Your goal → Copy out every one of the following rows word for word, changing nothing.

--- Start Provided data ---

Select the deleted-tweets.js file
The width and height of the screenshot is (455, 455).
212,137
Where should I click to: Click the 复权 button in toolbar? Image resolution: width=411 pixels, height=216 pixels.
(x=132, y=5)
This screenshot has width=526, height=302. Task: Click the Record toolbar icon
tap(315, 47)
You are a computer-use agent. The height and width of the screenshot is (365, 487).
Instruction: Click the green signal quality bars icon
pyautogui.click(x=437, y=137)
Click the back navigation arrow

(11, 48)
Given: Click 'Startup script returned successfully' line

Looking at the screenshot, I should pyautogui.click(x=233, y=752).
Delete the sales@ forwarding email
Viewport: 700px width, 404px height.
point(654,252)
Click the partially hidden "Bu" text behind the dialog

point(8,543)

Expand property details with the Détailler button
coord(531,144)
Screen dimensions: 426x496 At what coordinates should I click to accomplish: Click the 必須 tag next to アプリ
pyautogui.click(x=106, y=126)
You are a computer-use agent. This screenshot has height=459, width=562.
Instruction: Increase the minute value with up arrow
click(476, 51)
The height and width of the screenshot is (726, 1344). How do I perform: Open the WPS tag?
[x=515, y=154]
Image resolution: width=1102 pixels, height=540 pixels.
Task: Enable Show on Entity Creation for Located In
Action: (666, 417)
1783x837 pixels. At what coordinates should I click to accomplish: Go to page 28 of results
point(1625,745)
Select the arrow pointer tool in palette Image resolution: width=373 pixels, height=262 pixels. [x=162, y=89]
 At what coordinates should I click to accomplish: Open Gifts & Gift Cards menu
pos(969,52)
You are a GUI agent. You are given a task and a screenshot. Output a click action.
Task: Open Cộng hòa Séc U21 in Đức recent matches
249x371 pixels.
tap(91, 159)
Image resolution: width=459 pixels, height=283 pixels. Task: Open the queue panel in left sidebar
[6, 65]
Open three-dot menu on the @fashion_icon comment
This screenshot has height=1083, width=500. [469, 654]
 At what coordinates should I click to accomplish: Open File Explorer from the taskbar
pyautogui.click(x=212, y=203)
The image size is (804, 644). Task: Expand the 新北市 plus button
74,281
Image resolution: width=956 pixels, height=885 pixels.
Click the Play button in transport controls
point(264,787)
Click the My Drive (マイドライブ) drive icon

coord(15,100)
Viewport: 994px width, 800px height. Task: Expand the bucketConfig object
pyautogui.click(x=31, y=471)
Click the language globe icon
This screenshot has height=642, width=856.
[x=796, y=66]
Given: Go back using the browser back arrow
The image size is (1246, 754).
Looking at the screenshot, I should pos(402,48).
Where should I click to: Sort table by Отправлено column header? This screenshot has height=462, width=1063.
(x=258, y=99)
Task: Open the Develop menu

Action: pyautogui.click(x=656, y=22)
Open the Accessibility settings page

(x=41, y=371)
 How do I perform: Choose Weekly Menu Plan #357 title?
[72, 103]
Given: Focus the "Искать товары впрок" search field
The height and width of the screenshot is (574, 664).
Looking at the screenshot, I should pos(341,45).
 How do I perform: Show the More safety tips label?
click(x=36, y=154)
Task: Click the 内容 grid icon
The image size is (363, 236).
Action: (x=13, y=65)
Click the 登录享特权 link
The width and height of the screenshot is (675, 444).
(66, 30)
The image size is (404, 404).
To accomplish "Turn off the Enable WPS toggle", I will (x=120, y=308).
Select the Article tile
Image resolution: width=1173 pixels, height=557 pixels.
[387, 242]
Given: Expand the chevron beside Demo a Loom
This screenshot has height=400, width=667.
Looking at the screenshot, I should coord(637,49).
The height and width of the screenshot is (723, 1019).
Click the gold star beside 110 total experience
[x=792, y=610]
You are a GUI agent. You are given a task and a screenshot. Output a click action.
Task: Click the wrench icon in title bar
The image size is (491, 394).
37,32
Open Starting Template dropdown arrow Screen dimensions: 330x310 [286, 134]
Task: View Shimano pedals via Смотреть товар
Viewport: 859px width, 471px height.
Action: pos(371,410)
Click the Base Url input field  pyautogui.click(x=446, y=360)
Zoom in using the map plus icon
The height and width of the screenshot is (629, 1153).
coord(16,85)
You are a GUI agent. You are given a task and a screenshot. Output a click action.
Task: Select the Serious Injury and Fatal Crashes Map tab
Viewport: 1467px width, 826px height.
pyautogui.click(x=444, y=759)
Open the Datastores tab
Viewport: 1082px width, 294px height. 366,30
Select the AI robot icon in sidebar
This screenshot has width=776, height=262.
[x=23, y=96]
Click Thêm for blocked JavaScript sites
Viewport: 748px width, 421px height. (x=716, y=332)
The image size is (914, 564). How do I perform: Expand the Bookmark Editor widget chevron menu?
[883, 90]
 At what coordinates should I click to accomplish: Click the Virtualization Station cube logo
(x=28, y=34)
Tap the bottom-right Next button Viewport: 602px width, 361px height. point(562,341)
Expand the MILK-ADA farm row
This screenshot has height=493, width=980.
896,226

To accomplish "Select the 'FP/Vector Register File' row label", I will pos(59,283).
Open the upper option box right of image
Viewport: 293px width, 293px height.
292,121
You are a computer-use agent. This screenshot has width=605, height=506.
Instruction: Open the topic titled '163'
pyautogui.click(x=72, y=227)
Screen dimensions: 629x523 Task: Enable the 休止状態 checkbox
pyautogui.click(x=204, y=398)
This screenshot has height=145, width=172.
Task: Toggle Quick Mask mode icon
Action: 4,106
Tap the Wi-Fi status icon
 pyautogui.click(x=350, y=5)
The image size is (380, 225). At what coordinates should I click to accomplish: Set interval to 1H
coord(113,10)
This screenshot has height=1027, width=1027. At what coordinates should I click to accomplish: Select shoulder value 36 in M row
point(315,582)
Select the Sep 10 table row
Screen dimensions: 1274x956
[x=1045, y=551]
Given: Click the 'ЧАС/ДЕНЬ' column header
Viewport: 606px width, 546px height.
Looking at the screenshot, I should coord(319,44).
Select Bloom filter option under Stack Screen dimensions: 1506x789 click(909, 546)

--- End Provided data ---

Task answer →
Select the deleted-tweets.js file
The width and height of the screenshot is (455, 455).
212,137
Where should I click to: Click the 复权 button in toolbar? Image resolution: width=411 pixels, height=216 pixels.
(x=132, y=5)
This screenshot has width=526, height=302. Task: Click the Record toolbar icon
tap(315, 47)
You are a computer-use agent. The height and width of the screenshot is (365, 487).
Instruction: Click the green signal quality bars icon
pyautogui.click(x=437, y=137)
Click the back navigation arrow

(11, 48)
Given: Click 'Startup script returned successfully' line

Looking at the screenshot, I should pyautogui.click(x=233, y=752).
Delete the sales@ forwarding email
Viewport: 700px width, 404px height.
point(654,252)
Click the partially hidden "Bu" text behind the dialog

point(8,543)

Expand property details with the Détailler button
coord(531,144)
Screen dimensions: 426x496 At what coordinates should I click to accomplish: Click the 必須 tag next to アプリ
pyautogui.click(x=106, y=126)
You are a computer-use agent. This screenshot has height=459, width=562.
Instruction: Increase the minute value with up arrow
click(476, 51)
The height and width of the screenshot is (726, 1344). How do I perform: Open the WPS tag?
[x=515, y=154]
Image resolution: width=1102 pixels, height=540 pixels.
Task: Enable Show on Entity Creation for Located In
Action: (666, 417)
1783x837 pixels. At what coordinates should I click to accomplish: Go to page 28 of results
point(1625,745)
Select the arrow pointer tool in palette Image resolution: width=373 pixels, height=262 pixels. [x=162, y=89]
 At what coordinates should I click to accomplish: Open Gifts & Gift Cards menu
pos(969,52)
You are a GUI agent. You are given a task and a screenshot. Output a click action.
Task: Open Cộng hòa Séc U21 in Đức recent matches
249x371 pixels.
tap(91, 159)
Image resolution: width=459 pixels, height=283 pixels. Task: Open the queue panel in left sidebar
[6, 65]
Open three-dot menu on the @fashion_icon comment
This screenshot has height=1083, width=500. [469, 654]
 At what coordinates should I click to accomplish: Open File Explorer from the taskbar
pyautogui.click(x=212, y=203)
The image size is (804, 644). Task: Expand the 新北市 plus button
74,281
Image resolution: width=956 pixels, height=885 pixels.
Click the Play button in transport controls
point(264,787)
Click the My Drive (マイドライブ) drive icon

coord(15,100)
Viewport: 994px width, 800px height. Task: Expand the bucketConfig object
pyautogui.click(x=31, y=471)
Click the language globe icon
This screenshot has height=642, width=856.
[x=796, y=66]
Given: Go back using the browser back arrow
The image size is (1246, 754).
Looking at the screenshot, I should pos(402,48).
Where should I click to: Sort table by Отправлено column header? This screenshot has height=462, width=1063.
(x=258, y=99)
Task: Open the Develop menu

Action: pyautogui.click(x=656, y=22)
Open the Accessibility settings page

(x=41, y=371)
 How do I perform: Choose Weekly Menu Plan #357 title?
[72, 103]
Given: Focus the "Искать товары впрок" search field
The height and width of the screenshot is (574, 664).
Looking at the screenshot, I should pos(341,45).
 How do I perform: Show the More safety tips label?
click(x=36, y=154)
Task: Click the 内容 grid icon
The image size is (363, 236).
Action: (x=13, y=65)
Click the 登录享特权 link
The width and height of the screenshot is (675, 444).
(66, 30)
The image size is (404, 404).
To accomplish "Turn off the Enable WPS toggle", I will (x=120, y=308).
Select the Article tile
Image resolution: width=1173 pixels, height=557 pixels.
[387, 242]
Given: Expand the chevron beside Demo a Loom
This screenshot has height=400, width=667.
Looking at the screenshot, I should coord(637,49).
The height and width of the screenshot is (723, 1019).
Click the gold star beside 110 total experience
[x=792, y=610]
You are a GUI agent. You are given a task and a screenshot. Output a click action.
Task: Click the wrench icon in title bar
The image size is (491, 394).
37,32
Open Starting Template dropdown arrow Screen dimensions: 330x310 [286, 134]
Task: View Shimano pedals via Смотреть товар
Viewport: 859px width, 471px height.
Action: pos(371,410)
Click the Base Url input field  pyautogui.click(x=446, y=360)
Zoom in using the map plus icon
The height and width of the screenshot is (629, 1153).
coord(16,85)
You are a GUI agent. You are given a task and a screenshot. Output a click action.
Task: Select the Serious Injury and Fatal Crashes Map tab
Viewport: 1467px width, 826px height.
pyautogui.click(x=444, y=759)
Open the Datastores tab
Viewport: 1082px width, 294px height. 366,30
Select the AI robot icon in sidebar
This screenshot has width=776, height=262.
[x=23, y=96]
Click Thêm for blocked JavaScript sites
Viewport: 748px width, 421px height. (x=716, y=332)
The image size is (914, 564). How do I perform: Expand the Bookmark Editor widget chevron menu?
[883, 90]
 At what coordinates should I click to accomplish: Click the Virtualization Station cube logo
(x=28, y=34)
Tap the bottom-right Next button Viewport: 602px width, 361px height. point(562,341)
Expand the MILK-ADA farm row
This screenshot has height=493, width=980.
896,226

To accomplish "Select the 'FP/Vector Register File' row label", I will pos(59,283).
Open the upper option box right of image
Viewport: 293px width, 293px height.
292,121
You are a computer-use agent. This screenshot has width=605, height=506.
Instruction: Open the topic titled '163'
pyautogui.click(x=72, y=227)
Screen dimensions: 629x523 Task: Enable the 休止状態 checkbox
pyautogui.click(x=204, y=398)
This screenshot has height=145, width=172.
Task: Toggle Quick Mask mode icon
Action: 4,106
Tap the Wi-Fi status icon
 pyautogui.click(x=350, y=5)
The image size is (380, 225). At what coordinates should I click to accomplish: Set interval to 1H
coord(113,10)
This screenshot has height=1027, width=1027. At what coordinates should I click to accomplish: Select shoulder value 36 in M row
point(315,582)
Select the Sep 10 table row
Screen dimensions: 1274x956
[x=1045, y=551]
Given: Click the 'ЧАС/ДЕНЬ' column header
Viewport: 606px width, 546px height.
Looking at the screenshot, I should coord(319,44).
Select Bloom filter option under Stack Screen dimensions: 1506x789 click(909, 546)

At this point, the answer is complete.